Interface element entries
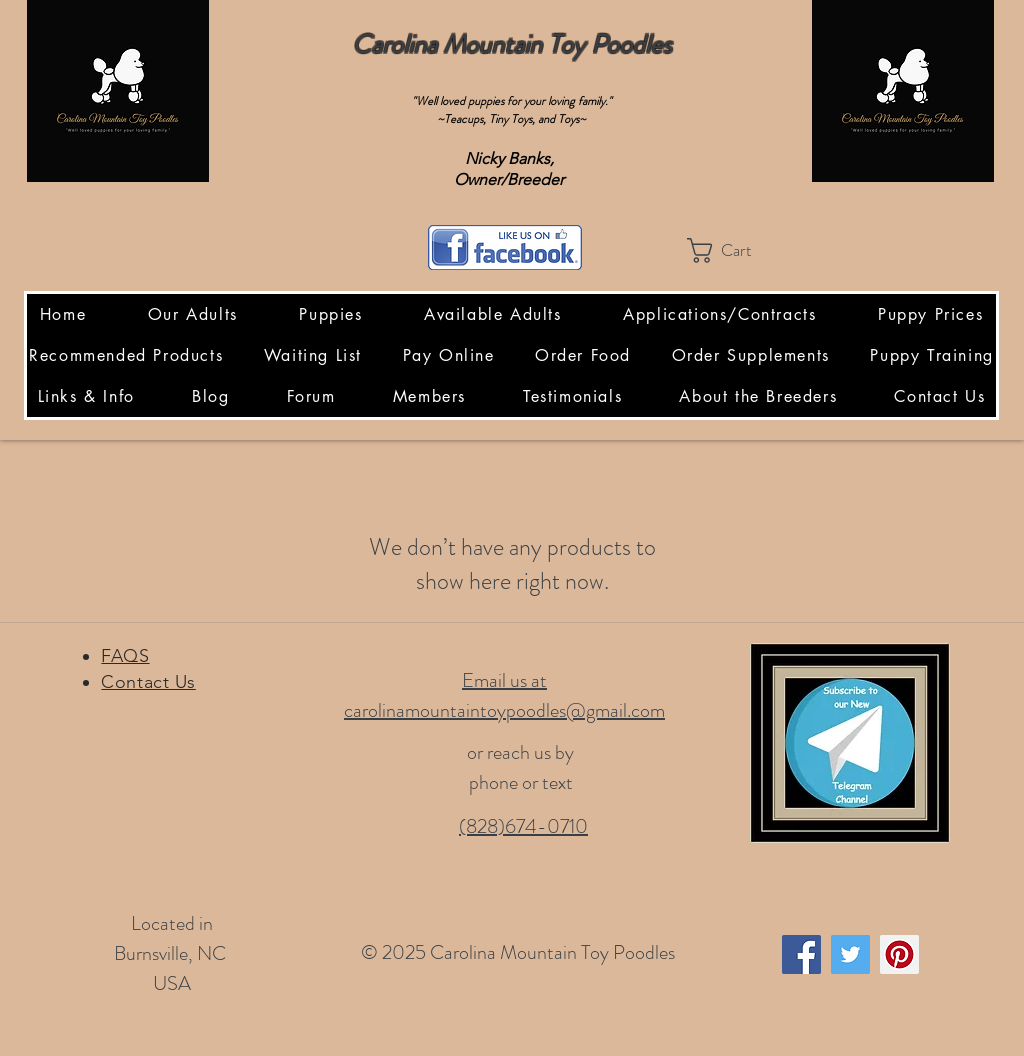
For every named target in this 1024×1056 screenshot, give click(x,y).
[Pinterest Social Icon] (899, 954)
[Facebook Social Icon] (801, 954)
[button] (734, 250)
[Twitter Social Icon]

**The exercise**
Reproduce all of the entries above word for word, leaving out the pictures.

**Output for this exercise**
For every named target in this 1024×1056 screenshot, give click(x,y).
[Pinterest Social Icon] (899, 954)
[Facebook Social Icon] (801, 954)
[button] (734, 250)
[Twitter Social Icon]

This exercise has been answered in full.